§ Exercise material:
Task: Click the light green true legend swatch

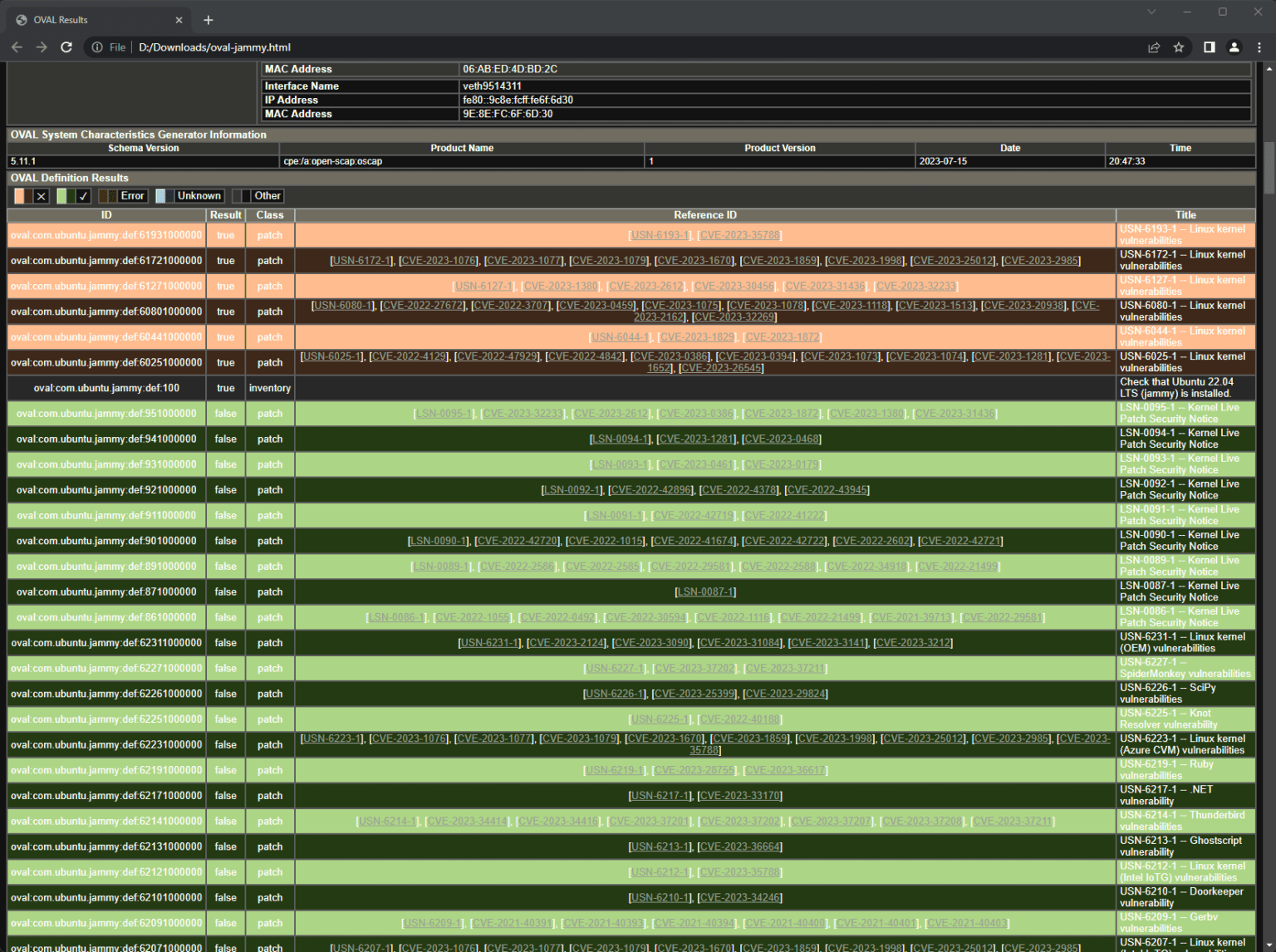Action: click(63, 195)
...
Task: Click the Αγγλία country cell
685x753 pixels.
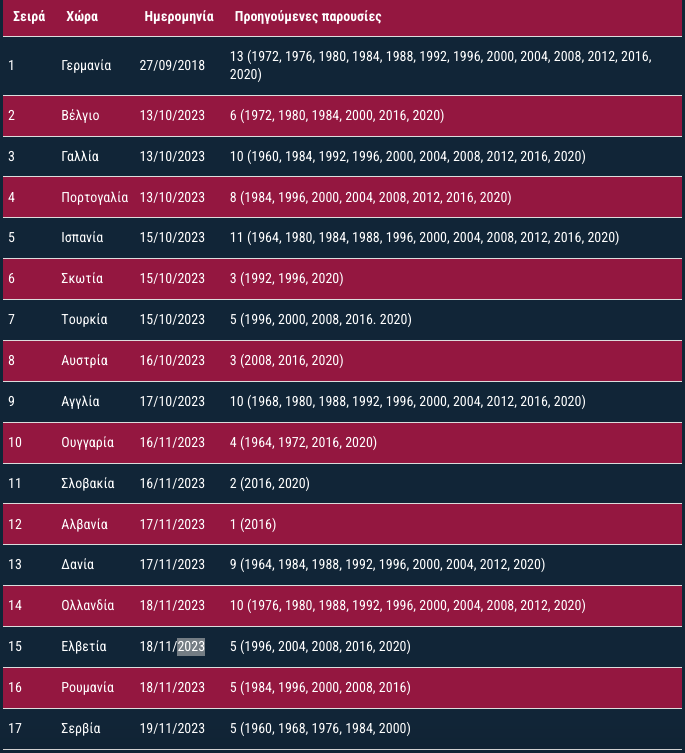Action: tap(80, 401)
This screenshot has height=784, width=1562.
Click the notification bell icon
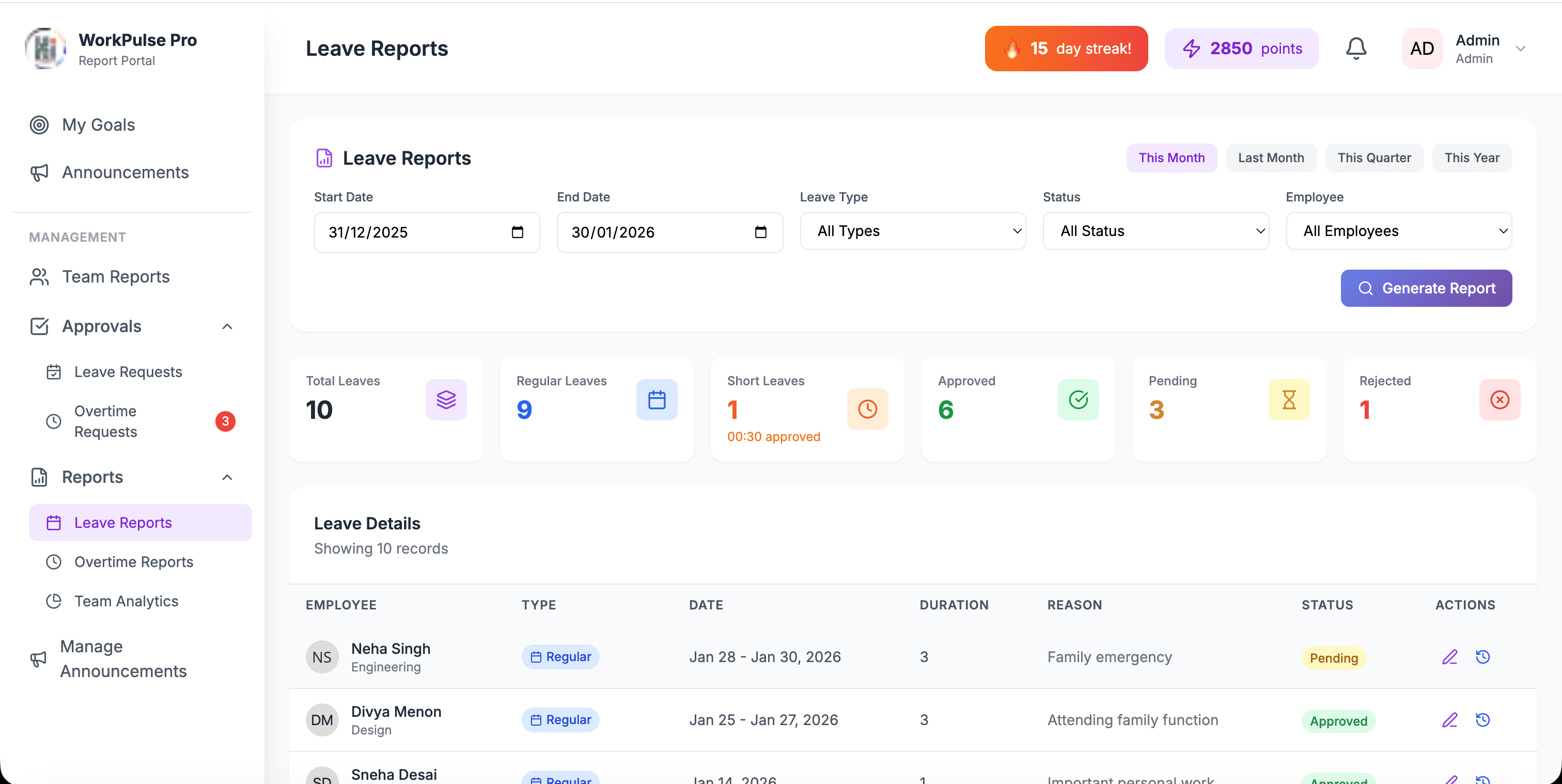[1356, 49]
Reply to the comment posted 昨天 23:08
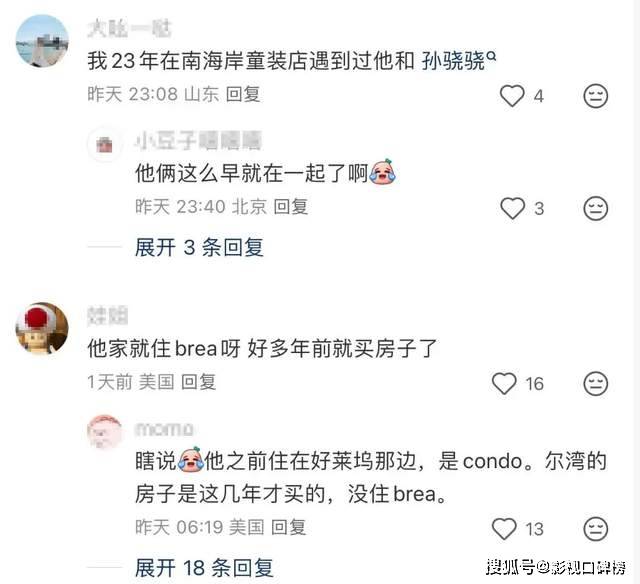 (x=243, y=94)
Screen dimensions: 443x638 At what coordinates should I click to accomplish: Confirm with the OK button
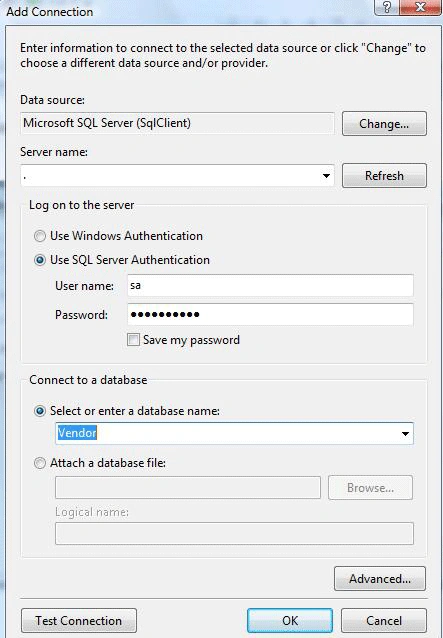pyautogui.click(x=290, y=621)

§ Exercise requirements: Multiply by 1.1 every coordinate given as an answer in the lines between the line holding "Task: Click the Αγγλία country cell" and the line holding "pyautogui.click(x=290, y=621)", inclusive, rounding each result to a whole number with halves rounded up. Reproduce those lines alone and in full, with all other text unchanged, and leave the pictures out.

§ Final result:
Task: Click the Αγγλία country cell
685x753 pixels.
Action: tap(88, 441)
This screenshot has height=784, width=1562.
Click the notification bell icon
[1492, 54]
Reply to the comment posted 昨天 23:08
 (x=267, y=103)
Screen dimensions: 443x638 At what coordinates should I click to accomplish: Confirm with the OK button
pyautogui.click(x=319, y=683)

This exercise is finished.